• _Provided records_
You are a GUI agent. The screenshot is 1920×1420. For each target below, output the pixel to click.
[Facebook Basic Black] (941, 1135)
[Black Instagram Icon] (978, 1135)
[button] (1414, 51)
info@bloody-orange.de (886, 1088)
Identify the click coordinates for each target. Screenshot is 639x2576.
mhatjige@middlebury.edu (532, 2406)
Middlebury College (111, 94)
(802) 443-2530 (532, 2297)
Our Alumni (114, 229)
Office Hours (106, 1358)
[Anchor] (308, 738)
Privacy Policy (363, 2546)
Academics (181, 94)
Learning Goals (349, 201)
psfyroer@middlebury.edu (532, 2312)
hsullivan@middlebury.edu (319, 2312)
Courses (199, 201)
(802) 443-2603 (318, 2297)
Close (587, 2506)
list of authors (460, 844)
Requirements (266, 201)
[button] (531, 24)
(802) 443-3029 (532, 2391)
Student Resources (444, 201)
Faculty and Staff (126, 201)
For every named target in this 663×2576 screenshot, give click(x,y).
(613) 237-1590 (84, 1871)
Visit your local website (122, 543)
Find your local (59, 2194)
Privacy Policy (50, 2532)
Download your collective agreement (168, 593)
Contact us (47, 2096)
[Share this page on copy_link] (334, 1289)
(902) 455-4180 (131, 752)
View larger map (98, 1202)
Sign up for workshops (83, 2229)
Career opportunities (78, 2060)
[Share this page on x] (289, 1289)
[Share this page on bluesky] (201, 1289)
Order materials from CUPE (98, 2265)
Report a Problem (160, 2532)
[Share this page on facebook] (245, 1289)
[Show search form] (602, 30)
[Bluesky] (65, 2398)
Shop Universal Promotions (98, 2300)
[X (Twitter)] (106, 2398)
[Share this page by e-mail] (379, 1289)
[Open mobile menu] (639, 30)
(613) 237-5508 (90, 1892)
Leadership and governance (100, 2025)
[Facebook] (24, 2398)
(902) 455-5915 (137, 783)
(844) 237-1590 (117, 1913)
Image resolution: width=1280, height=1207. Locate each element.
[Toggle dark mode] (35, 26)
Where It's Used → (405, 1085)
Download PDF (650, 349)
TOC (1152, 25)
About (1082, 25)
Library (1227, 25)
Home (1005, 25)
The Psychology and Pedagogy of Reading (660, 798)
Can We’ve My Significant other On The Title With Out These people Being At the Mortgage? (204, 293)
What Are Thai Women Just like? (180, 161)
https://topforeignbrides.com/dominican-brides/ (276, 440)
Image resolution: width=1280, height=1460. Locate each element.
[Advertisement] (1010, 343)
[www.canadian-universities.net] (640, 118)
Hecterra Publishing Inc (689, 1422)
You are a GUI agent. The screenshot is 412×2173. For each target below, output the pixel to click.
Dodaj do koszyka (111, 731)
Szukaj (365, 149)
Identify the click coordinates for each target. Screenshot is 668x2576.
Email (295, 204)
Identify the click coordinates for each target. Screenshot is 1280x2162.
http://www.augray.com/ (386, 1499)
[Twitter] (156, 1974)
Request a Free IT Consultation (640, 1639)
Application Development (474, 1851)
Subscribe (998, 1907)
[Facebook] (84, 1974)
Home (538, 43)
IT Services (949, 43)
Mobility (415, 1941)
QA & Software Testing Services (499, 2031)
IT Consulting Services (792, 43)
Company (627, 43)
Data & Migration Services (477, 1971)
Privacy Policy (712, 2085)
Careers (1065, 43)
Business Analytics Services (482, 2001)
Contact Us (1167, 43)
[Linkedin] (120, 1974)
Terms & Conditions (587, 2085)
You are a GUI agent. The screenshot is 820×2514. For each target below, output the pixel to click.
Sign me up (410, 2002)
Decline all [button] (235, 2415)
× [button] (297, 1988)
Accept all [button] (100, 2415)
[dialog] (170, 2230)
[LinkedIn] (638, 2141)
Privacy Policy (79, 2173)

• _Work instructions_
Every entry above must appear again in the reply, exactly as it stands.

• _Answer box_
You are a GUI agent. The screenshot is 1920×1420. For each target below, output the pixel to click.
[Facebook Basic Black] (941, 1135)
[Black Instagram Icon] (978, 1135)
[button] (1414, 51)
info@bloody-orange.de (886, 1088)
Identify the click coordinates for each target. Screenshot is 639x2576.
mhatjige@middlebury.edu (532, 2406)
Middlebury College (111, 94)
(802) 443-2530 (532, 2297)
Our Alumni (114, 229)
Office Hours (106, 1358)
[Anchor] (308, 738)
Privacy Policy (363, 2546)
Academics (181, 94)
Learning Goals (349, 201)
psfyroer@middlebury.edu (532, 2312)
hsullivan@middlebury.edu (319, 2312)
Courses (199, 201)
(802) 443-2603 (318, 2297)
Close (587, 2506)
list of authors (460, 844)
Requirements (266, 201)
[button] (531, 24)
(802) 443-3029 (532, 2391)
Student Resources (444, 201)
Faculty and Staff (126, 201)
For every named target in this 663×2576 screenshot, give click(x,y).
(613) 237-1590 (84, 1871)
Visit your local website (122, 543)
Find your local (59, 2194)
Privacy Policy (50, 2532)
Download your collective agreement (168, 593)
Contact us (47, 2096)
[Share this page on copy_link] (334, 1289)
(902) 455-4180 (131, 752)
View larger map (98, 1202)
Sign up for workshops (83, 2229)
Career opportunities (78, 2060)
[Share this page on x] (289, 1289)
[Share this page on bluesky] (201, 1289)
Order materials from CUPE (98, 2265)
Report a Problem (160, 2532)
[Share this page on facebook] (245, 1289)
[Show search form] (602, 30)
[Bluesky] (65, 2398)
Shop Universal Promotions (98, 2300)
[X (Twitter)] (106, 2398)
[Share this page by e-mail] (379, 1289)
[Open mobile menu] (639, 30)
(613) 237-5508 (90, 1892)
Leadership and governance (100, 2025)
[Facebook] (24, 2398)
(902) 455-5915 (137, 783)
(844) 237-1590 (117, 1913)
Image resolution: width=1280, height=1207. Locate each element.
[Toggle dark mode] (35, 26)
Where It's Used → (405, 1085)
Download PDF (650, 349)
TOC (1152, 25)
About (1082, 25)
Library (1227, 25)
Home (1005, 25)
The Psychology and Pedagogy of Reading (660, 798)
Can We’ve My Significant other On The Title With Out These people Being At the Mortgage? (204, 293)
What Are Thai Women Just like? (180, 161)
https://topforeignbrides.com/dominican-brides/ (276, 440)
Image resolution: width=1280, height=1460. Locate each element.
[Advertisement] (1010, 343)
[www.canadian-universities.net] (640, 118)
Hecterra Publishing Inc (689, 1422)
You are a GUI agent. The screenshot is 412×2173. For each target below, output the pixel to click.
Dodaj do koszyka (111, 731)
Szukaj (365, 149)
Identify the click coordinates for each target. Screenshot is 668x2576.
Email (295, 204)
Identify the click coordinates for each target. Screenshot is 1280x2162.
http://www.augray.com/ (386, 1499)
[Twitter] (156, 1974)
Request a Free IT Consultation (640, 1639)
Application Development (474, 1851)
Subscribe (998, 1907)
[Facebook] (84, 1974)
Home (538, 43)
IT Services (949, 43)
Mobility (415, 1941)
QA & Software Testing Services (499, 2031)
IT Consulting Services (792, 43)
Company (627, 43)
Data & Migration Services (477, 1971)
Privacy Policy (712, 2085)
Careers (1065, 43)
Business Analytics Services (482, 2001)
Contact Us (1167, 43)
[Linkedin] (120, 1974)
Terms & Conditions (587, 2085)
You are a GUI agent. The screenshot is 820×2514. For each target below, output the pixel to click.
Sign me up (410, 2002)
Decline all [button] (235, 2415)
× [button] (297, 1988)
Accept all [button] (100, 2415)
[dialog] (170, 2230)
[LinkedIn] (638, 2141)
Privacy Policy (79, 2173)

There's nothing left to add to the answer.